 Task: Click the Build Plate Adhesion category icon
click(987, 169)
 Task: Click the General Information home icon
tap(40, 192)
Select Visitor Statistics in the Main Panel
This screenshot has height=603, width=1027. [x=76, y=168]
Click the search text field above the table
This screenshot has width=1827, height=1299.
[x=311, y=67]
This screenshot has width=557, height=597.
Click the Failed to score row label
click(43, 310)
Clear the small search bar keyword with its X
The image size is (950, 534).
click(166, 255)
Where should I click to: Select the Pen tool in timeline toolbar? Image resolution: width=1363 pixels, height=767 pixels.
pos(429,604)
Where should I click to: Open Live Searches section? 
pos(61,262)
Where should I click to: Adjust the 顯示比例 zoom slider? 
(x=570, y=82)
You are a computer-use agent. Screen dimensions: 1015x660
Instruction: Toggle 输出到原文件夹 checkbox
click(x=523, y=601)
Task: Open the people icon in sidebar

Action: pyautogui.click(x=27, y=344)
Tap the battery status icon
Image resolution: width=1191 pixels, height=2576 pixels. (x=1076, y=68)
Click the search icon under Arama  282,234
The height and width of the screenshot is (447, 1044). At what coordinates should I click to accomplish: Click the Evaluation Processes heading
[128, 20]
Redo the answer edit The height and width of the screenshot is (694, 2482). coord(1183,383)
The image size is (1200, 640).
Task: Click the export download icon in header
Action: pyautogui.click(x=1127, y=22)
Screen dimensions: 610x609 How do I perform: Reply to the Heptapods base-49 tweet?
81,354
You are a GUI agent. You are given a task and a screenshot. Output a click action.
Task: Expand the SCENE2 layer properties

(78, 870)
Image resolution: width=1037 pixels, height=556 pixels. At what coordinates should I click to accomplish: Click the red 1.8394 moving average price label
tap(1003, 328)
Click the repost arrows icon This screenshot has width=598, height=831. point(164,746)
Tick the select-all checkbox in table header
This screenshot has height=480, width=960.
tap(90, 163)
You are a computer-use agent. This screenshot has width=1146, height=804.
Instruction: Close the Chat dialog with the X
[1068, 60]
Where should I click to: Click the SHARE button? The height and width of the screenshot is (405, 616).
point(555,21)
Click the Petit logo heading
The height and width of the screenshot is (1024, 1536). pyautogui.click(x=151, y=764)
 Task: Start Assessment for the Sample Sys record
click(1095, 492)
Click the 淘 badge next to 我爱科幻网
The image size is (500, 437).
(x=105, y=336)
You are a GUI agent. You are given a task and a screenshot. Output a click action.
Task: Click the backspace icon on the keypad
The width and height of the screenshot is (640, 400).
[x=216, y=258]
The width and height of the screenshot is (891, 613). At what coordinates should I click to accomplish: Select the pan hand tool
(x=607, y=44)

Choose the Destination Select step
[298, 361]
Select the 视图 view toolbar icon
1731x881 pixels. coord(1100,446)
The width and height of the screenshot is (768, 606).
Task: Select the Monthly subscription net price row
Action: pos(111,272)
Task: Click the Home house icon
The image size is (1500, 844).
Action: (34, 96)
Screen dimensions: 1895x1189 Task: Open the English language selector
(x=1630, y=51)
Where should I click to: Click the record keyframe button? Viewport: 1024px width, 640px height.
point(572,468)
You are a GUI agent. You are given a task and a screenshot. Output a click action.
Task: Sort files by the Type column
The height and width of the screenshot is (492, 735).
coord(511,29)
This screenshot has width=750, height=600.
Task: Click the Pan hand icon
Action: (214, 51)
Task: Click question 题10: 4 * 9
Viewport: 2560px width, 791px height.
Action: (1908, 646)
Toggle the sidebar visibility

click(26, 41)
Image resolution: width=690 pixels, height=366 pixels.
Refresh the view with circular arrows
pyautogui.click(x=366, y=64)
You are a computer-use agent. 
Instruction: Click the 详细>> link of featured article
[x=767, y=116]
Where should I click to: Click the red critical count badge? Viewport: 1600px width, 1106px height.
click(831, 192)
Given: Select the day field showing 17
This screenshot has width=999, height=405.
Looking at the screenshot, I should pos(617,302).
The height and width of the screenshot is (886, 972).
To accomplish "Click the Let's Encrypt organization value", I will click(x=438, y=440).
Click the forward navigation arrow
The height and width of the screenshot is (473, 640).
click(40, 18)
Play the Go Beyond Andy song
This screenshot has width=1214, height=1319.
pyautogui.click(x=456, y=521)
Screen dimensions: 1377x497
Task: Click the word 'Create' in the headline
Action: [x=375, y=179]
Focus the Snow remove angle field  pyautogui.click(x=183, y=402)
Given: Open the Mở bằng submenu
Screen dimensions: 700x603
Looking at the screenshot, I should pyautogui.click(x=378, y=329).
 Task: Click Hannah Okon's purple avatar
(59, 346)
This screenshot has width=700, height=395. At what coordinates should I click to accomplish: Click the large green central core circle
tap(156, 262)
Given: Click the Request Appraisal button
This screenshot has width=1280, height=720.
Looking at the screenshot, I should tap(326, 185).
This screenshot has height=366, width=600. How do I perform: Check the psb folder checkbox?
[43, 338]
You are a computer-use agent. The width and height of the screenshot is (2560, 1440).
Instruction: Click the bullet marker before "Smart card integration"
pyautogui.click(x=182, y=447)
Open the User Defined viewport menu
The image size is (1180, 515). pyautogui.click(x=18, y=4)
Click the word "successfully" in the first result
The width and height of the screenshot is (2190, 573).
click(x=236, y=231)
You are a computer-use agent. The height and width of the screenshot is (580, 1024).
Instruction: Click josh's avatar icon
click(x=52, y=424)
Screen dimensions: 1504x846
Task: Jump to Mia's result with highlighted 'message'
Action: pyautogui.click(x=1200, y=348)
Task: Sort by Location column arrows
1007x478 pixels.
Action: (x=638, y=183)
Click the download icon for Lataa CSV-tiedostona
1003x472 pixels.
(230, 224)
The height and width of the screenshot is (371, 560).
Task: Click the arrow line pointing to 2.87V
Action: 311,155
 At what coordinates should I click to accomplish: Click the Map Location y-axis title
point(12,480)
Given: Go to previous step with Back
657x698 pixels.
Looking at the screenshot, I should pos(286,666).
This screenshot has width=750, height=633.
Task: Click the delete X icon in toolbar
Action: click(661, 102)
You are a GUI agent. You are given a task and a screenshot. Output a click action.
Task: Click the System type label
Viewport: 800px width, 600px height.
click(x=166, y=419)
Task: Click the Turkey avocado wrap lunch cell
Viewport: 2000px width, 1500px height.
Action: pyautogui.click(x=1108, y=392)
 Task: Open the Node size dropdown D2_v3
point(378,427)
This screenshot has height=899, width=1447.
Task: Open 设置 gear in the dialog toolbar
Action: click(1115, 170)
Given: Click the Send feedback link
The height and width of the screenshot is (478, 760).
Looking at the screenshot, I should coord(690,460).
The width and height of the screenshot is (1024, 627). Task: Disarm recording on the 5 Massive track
========
Output the entries exactly. Leave nothing out.

 Task: Click the Build Plate Adhesion category icon
click(987, 169)
 Task: Click the General Information home icon
tap(40, 192)
Select Visitor Statistics in the Main Panel
This screenshot has height=603, width=1027. [x=76, y=168]
Click the search text field above the table
This screenshot has width=1827, height=1299.
[x=311, y=67]
This screenshot has width=557, height=597.
Click the Failed to score row label
click(43, 310)
Clear the small search bar keyword with its X
The image size is (950, 534).
click(166, 255)
Where should I click to: Select the Pen tool in timeline toolbar? Image resolution: width=1363 pixels, height=767 pixels.
pos(429,604)
Where should I click to: Open Live Searches section? 
pos(61,262)
Where should I click to: Adjust the 顯示比例 zoom slider? 
(x=570, y=82)
You are a computer-use agent. Screen dimensions: 1015x660
Instruction: Toggle 输出到原文件夹 checkbox
click(x=523, y=601)
Task: Open the people icon in sidebar

Action: pyautogui.click(x=27, y=344)
Tap the battery status icon
Image resolution: width=1191 pixels, height=2576 pixels. (x=1076, y=68)
Click the search icon under Arama  282,234
The height and width of the screenshot is (447, 1044). At what coordinates should I click to accomplish: Click the Evaluation Processes heading
[128, 20]
Redo the answer edit The height and width of the screenshot is (694, 2482). coord(1183,383)
The image size is (1200, 640).
Task: Click the export download icon in header
Action: pyautogui.click(x=1127, y=22)
Screen dimensions: 610x609 How do I perform: Reply to the Heptapods base-49 tweet?
81,354
You are a GUI agent. You are given a task and a screenshot. Output a click action.
Task: Expand the SCENE2 layer properties

(78, 870)
Image resolution: width=1037 pixels, height=556 pixels. At what coordinates should I click to accomplish: Click the red 1.8394 moving average price label
tap(1003, 328)
Click the repost arrows icon This screenshot has width=598, height=831. point(164,746)
Tick the select-all checkbox in table header
This screenshot has height=480, width=960.
tap(90, 163)
You are a computer-use agent. This screenshot has width=1146, height=804.
Instruction: Close the Chat dialog with the X
[1068, 60]
Where should I click to: Click the SHARE button? The height and width of the screenshot is (405, 616).
point(555,21)
Click the Petit logo heading
The height and width of the screenshot is (1024, 1536). pyautogui.click(x=151, y=764)
 Task: Start Assessment for the Sample Sys record
click(1095, 492)
Click the 淘 badge next to 我爱科幻网
The image size is (500, 437).
(x=105, y=336)
You are a GUI agent. You are given a task and a screenshot. Output a click action.
Task: Click the backspace icon on the keypad
The width and height of the screenshot is (640, 400).
[x=216, y=258]
The width and height of the screenshot is (891, 613). At what coordinates should I click to accomplish: Select the pan hand tool
(x=607, y=44)

Choose the Destination Select step
[298, 361]
Select the 视图 view toolbar icon
1731x881 pixels. coord(1100,446)
The width and height of the screenshot is (768, 606).
Task: Select the Monthly subscription net price row
Action: pos(111,272)
Task: Click the Home house icon
The image size is (1500, 844).
Action: (34, 96)
Screen dimensions: 1895x1189 Task: Open the English language selector
(x=1630, y=51)
Where should I click to: Click the record keyframe button? Viewport: 1024px width, 640px height.
point(572,468)
You are a GUI agent. You are given a task and a screenshot. Output a click action.
Task: Sort files by the Type column
The height and width of the screenshot is (492, 735).
coord(511,29)
This screenshot has width=750, height=600.
Task: Click the Pan hand icon
Action: (214, 51)
Task: Click question 题10: 4 * 9
Viewport: 2560px width, 791px height.
Action: (1908, 646)
Toggle the sidebar visibility

click(26, 41)
Image resolution: width=690 pixels, height=366 pixels.
Refresh the view with circular arrows
pyautogui.click(x=366, y=64)
You are a computer-use agent. 
Instruction: Click the 详细>> link of featured article
[x=767, y=116]
Where should I click to: Click the red critical count badge? Viewport: 1600px width, 1106px height.
click(831, 192)
Given: Select the day field showing 17
This screenshot has width=999, height=405.
Looking at the screenshot, I should pos(617,302).
The height and width of the screenshot is (886, 972).
To accomplish "Click the Let's Encrypt organization value", I will click(x=438, y=440).
Click the forward navigation arrow
The height and width of the screenshot is (473, 640).
click(40, 18)
Play the Go Beyond Andy song
This screenshot has width=1214, height=1319.
pyautogui.click(x=456, y=521)
Screen dimensions: 1377x497
Task: Click the word 'Create' in the headline
Action: [x=375, y=179]
Focus the Snow remove angle field  pyautogui.click(x=183, y=402)
Given: Open the Mở bằng submenu
Screen dimensions: 700x603
Looking at the screenshot, I should pyautogui.click(x=378, y=329).
 Task: Click Hannah Okon's purple avatar
(59, 346)
This screenshot has width=700, height=395. At what coordinates should I click to accomplish: Click the large green central core circle
tap(156, 262)
Given: Click the Request Appraisal button
This screenshot has width=1280, height=720.
Looking at the screenshot, I should tap(326, 185).
This screenshot has height=366, width=600. How do I perform: Check the psb folder checkbox?
[43, 338]
You are a computer-use agent. The width and height of the screenshot is (2560, 1440).
Instruction: Click the bullet marker before "Smart card integration"
pyautogui.click(x=182, y=447)
Open the User Defined viewport menu
The image size is (1180, 515). pyautogui.click(x=18, y=4)
Click the word "successfully" in the first result
The width and height of the screenshot is (2190, 573).
click(x=236, y=231)
You are a computer-use agent. The height and width of the screenshot is (580, 1024).
Instruction: Click josh's avatar icon
click(x=52, y=424)
Screen dimensions: 1504x846
Task: Jump to Mia's result with highlighted 'message'
Action: pyautogui.click(x=1200, y=348)
Task: Sort by Location column arrows
1007x478 pixels.
Action: (x=638, y=183)
Click the download icon for Lataa CSV-tiedostona
1003x472 pixels.
(230, 224)
The height and width of the screenshot is (371, 560).
Task: Click the arrow line pointing to 2.87V
Action: 311,155
 At what coordinates should I click to accomplish: Click the Map Location y-axis title
point(12,480)
Given: Go to previous step with Back
657x698 pixels.
Looking at the screenshot, I should pos(286,666).
This screenshot has width=750, height=633.
Task: Click the delete X icon in toolbar
Action: click(661, 102)
You are a GUI agent. You are given a task and a screenshot. Output a click action.
Task: Click the System type label
Viewport: 800px width, 600px height.
click(x=166, y=419)
Task: Click the Turkey avocado wrap lunch cell
Viewport: 2000px width, 1500px height.
Action: pyautogui.click(x=1108, y=392)
 Task: Open the Node size dropdown D2_v3
point(378,427)
This screenshot has height=899, width=1447.
Task: Open 设置 gear in the dialog toolbar
Action: click(1115, 170)
Given: Click the Send feedback link
The height and width of the screenshot is (478, 760).
Looking at the screenshot, I should coord(690,460).
The width and height of the screenshot is (1024, 627). Task: Disarm recording on the 5 Massive track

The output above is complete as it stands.